ENTRIES SUPPLIED
________

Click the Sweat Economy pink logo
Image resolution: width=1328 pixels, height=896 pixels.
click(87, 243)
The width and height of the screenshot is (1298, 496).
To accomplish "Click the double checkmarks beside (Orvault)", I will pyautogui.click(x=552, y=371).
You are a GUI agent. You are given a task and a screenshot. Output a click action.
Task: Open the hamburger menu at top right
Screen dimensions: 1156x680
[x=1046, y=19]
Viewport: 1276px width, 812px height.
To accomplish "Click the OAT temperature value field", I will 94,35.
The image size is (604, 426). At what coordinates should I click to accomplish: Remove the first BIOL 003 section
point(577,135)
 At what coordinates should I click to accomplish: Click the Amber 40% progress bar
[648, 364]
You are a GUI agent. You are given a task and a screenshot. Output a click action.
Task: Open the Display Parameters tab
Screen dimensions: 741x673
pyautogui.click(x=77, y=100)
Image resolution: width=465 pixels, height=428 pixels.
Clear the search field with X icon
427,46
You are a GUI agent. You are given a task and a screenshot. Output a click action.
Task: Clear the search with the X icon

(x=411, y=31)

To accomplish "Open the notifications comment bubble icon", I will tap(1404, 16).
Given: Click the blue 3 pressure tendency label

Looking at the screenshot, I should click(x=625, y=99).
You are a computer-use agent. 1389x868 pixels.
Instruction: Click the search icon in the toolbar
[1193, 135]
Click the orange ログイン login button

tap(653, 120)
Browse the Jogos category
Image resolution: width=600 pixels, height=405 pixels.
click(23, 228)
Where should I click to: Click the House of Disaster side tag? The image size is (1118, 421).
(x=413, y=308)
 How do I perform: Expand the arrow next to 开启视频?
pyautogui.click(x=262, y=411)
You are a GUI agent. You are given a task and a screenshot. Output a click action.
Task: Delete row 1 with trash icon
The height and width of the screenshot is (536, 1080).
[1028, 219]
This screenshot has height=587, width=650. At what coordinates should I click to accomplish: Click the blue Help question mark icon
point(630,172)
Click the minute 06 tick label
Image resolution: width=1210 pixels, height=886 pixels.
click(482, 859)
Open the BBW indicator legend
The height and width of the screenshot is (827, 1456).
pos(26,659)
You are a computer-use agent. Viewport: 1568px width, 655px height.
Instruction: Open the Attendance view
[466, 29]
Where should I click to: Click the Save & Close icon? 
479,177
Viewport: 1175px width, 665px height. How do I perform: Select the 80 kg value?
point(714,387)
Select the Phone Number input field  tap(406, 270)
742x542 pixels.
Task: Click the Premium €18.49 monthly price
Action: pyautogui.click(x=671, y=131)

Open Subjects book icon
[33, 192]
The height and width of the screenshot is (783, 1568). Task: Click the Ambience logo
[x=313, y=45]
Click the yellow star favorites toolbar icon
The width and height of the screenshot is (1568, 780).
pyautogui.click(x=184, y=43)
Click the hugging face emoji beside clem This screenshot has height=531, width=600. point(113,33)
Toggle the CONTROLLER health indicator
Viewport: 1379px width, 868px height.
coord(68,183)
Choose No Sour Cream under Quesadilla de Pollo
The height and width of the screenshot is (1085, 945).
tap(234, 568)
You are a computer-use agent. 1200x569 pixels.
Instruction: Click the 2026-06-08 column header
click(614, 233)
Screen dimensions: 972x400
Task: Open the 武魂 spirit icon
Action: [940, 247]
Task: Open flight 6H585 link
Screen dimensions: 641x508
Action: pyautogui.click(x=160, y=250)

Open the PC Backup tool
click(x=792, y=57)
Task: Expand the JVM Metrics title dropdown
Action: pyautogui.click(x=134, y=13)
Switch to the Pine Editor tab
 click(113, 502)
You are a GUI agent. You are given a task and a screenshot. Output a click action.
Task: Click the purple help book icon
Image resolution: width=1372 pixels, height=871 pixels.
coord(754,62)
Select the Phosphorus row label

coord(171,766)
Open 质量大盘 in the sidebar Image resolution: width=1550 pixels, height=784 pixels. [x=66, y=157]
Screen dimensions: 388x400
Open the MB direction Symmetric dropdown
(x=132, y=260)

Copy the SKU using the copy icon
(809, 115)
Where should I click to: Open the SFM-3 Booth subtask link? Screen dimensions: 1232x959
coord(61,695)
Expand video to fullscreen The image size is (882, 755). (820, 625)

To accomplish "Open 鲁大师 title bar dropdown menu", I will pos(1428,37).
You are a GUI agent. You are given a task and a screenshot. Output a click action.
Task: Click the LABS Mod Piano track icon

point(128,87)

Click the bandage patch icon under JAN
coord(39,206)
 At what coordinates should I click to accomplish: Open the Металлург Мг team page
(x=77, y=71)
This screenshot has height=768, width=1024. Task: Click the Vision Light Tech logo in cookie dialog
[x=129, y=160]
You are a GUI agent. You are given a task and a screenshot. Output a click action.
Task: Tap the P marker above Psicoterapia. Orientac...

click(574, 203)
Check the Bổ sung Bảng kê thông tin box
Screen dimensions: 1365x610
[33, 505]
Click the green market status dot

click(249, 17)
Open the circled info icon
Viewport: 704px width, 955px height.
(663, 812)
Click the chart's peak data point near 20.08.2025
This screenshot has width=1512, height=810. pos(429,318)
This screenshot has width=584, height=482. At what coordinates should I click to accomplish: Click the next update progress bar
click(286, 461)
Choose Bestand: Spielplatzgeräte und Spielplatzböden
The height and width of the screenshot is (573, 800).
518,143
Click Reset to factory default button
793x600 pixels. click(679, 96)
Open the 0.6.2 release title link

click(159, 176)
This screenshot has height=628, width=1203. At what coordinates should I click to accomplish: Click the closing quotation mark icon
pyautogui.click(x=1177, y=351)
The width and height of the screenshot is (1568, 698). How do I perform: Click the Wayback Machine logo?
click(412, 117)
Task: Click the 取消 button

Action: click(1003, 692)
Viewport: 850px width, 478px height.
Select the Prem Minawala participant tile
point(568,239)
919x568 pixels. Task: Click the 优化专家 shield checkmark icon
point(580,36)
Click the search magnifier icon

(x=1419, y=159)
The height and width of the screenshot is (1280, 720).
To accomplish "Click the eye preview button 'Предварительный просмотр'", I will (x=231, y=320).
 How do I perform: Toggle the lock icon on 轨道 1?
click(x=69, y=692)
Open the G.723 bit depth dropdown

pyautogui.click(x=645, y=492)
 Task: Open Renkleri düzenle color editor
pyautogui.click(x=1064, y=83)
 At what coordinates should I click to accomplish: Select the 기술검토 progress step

________

Please lay out the records above as a numbered list, from the line with "Task: Click the 取消 button" up to and including the last line of the records, leaving out blank lines.

1. Task: Click the 取消 button
2. Action: click(1003, 692)
3. Viewport: 850px width, 478px height.
4. Select the Prem Minawala participant tile
5. point(568,239)
6. 919x568 pixels. Task: Click the 优化专家 shield checkmark icon
7. point(580,36)
8. Click the search magnifier icon
9. (x=1419, y=159)
10. The height and width of the screenshot is (1280, 720).
11. To accomplish "Click the eye preview button 'Предварительный просмотр'", I will (x=231, y=320).
12.  How do I perform: Toggle the lock icon on 轨道 1?
13. click(x=69, y=692)
14. Open the G.723 bit depth dropdown
15. pyautogui.click(x=645, y=492)
16.  Task: Open Renkleri düzenle color editor
17. pyautogui.click(x=1064, y=83)
18.  At what coordinates should I click to accomplish: Select the 기술검토 progress step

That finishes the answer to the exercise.